Source records

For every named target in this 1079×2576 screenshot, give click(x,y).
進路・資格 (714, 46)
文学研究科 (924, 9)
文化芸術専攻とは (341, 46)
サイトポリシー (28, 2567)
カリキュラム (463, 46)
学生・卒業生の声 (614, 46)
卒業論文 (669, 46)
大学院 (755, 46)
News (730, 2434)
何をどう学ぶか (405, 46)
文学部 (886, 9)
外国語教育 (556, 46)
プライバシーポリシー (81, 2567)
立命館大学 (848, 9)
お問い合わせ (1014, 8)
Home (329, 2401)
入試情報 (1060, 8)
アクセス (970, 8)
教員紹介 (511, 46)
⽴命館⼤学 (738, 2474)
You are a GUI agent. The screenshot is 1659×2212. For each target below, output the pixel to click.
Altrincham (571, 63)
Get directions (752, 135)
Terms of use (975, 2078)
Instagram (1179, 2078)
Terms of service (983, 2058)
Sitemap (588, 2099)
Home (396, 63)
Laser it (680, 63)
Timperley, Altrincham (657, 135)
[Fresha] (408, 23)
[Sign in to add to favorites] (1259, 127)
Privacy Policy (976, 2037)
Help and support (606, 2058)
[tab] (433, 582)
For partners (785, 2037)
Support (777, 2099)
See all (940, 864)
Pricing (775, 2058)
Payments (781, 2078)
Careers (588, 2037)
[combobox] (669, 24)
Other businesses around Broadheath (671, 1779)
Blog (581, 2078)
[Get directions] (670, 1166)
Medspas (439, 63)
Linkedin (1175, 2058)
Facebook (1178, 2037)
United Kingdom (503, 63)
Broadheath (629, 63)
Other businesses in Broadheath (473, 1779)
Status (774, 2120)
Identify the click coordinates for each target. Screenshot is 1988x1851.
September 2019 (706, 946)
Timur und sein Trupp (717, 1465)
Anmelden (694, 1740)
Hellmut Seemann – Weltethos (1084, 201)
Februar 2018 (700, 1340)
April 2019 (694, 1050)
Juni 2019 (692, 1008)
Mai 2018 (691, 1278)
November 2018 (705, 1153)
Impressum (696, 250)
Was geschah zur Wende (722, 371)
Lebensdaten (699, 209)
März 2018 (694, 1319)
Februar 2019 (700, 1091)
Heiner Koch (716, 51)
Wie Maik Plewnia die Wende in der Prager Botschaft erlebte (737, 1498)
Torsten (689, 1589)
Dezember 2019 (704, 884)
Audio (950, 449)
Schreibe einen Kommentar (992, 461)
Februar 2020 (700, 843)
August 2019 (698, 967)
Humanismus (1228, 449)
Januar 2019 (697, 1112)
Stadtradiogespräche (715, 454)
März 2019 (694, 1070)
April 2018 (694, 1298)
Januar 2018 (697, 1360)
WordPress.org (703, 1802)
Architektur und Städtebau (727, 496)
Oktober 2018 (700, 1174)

* Task brief *
Find every line in the records that uses the string "Broadheath", then copy it.

* Result of the task *
Other businesses around Broadheath (671, 1779)
Broadheath (629, 63)
Other businesses in Broadheath (473, 1779)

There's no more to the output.